_DATA FOR THIS TASK_
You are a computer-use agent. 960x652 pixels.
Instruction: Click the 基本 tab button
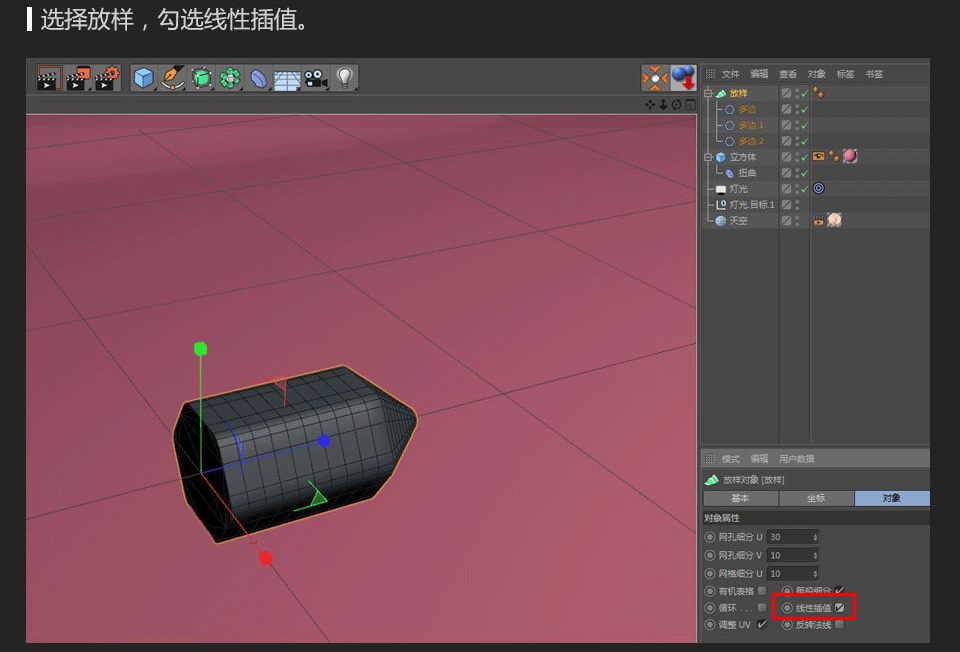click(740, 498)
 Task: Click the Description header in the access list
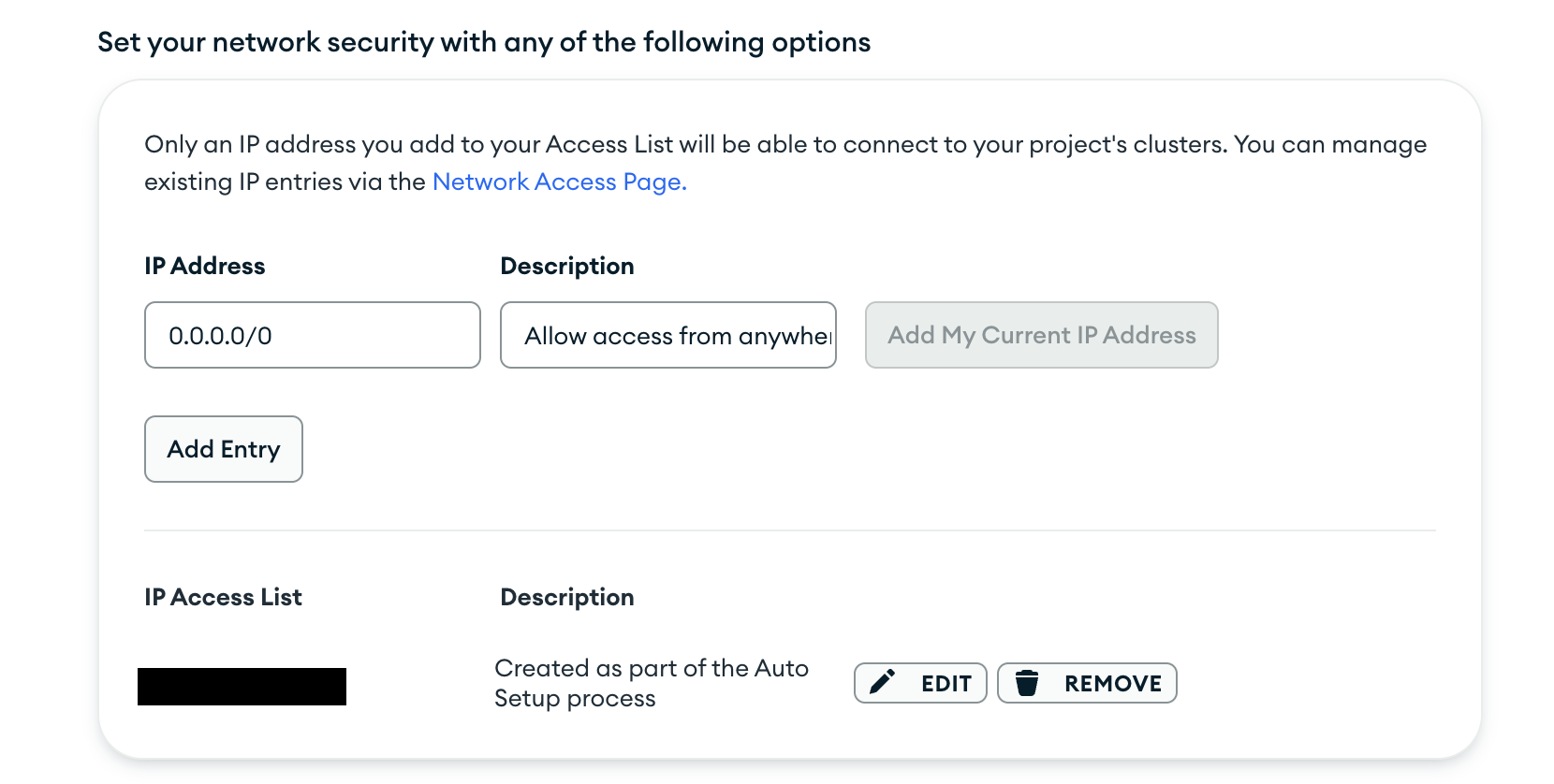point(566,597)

* * *

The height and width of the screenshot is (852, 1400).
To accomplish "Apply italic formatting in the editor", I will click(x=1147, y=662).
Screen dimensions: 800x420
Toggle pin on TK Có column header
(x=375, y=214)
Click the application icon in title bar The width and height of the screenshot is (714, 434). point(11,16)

_TASK DESCRIPTION_
Every line of the listing above that includes "screenshot" should be copied out.

_WRITTEN ANSWER_
The height and width of the screenshot is (852, 1400).
Click the application icon in title bar The width and height of the screenshot is (714, 434). point(11,16)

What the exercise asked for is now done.